I also searched for a place to do a postgraduate course in astronomy. St Andrews looked much too cold and Scottish, and Edinburgh was not hiring. At Imperial College London I had a bizarre interview at which the Professor kept asking as he tossed a full ink bottle from hand to hand, What is needed to describe this? I concluded that we were not operating on the same wavelength. Mill Hill looked too much like Oxford, strangely musty and museum-like. Cambridge looked askance at my application. Since I did not have a Class I magna cum laude, I was sent a form letter finishing therefore, necessarily, your application must fail. I was in good company, because in the same year Richard Ellis, the future Plumian Professor of Astronomy at Cambridge received the same form letter. This I found out from him one convivial evening years later sharing a flask of red wine and a plate of fried herrings at a waterfront bistro in a little village in Crete.
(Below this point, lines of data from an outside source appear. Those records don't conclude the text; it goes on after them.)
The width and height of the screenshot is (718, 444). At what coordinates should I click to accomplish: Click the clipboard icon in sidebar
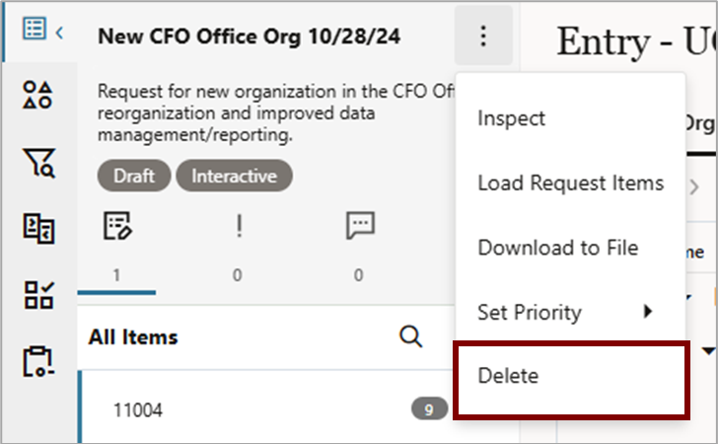[37, 361]
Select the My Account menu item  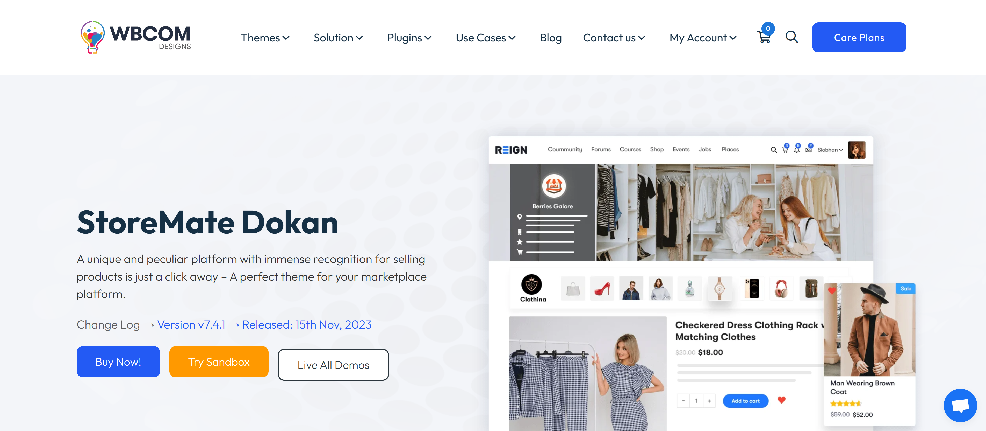(699, 37)
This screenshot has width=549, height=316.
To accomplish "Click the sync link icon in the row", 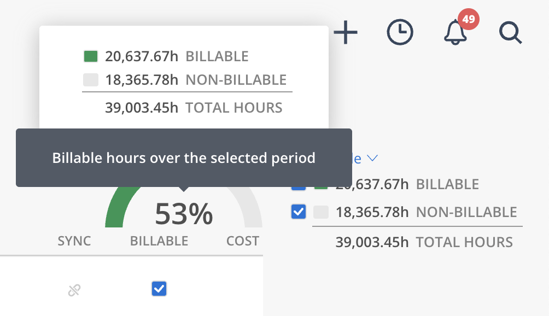I will [x=74, y=290].
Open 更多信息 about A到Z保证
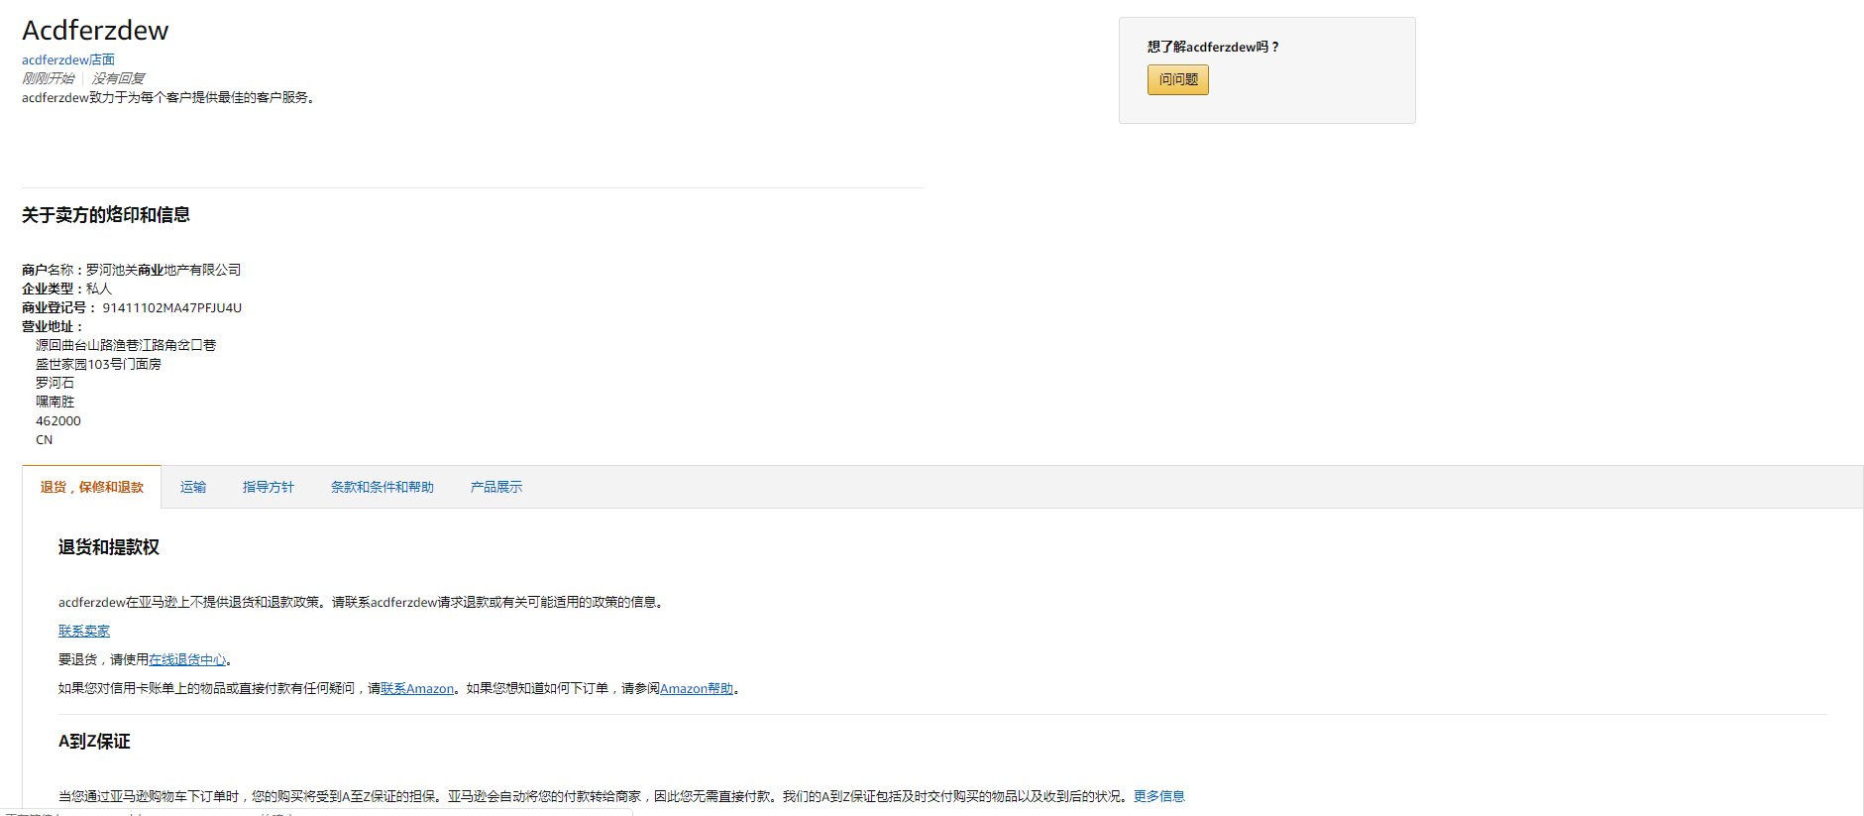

Finally, I received one day a letter from Manchester summoning me to meet with Prof. Zdenek Kopal and Dr. John Meaburn at 4.00 pm at the Tomb of Isaac Newton in Westminster Abbey, where I was to be interviewed! On the day in question I arrived at the appointed place to find a number of other candidates milling about on the spot, and eyeing each other speculatively. Suddenly Prof Kopal, resplendent in Astrakhan coat and fur hat (and with snow on his boots?), burst magnificently down the aisle, with half his staff in retinue. He proceeded to the interviewing, firmly planted in the front pew, with his minions ranked in pecking order behind. By the time the verger came to ask whether the Gentlemen would be staying for Evensong I knew that I was at last going to turn my hobby into a paying concern. That day I walked out of Westminster Abbey, my eyes narrowed against the pale spring sunshine, firmly married to my new profession. Poor Isaac Newton must have been tossing in his tomb!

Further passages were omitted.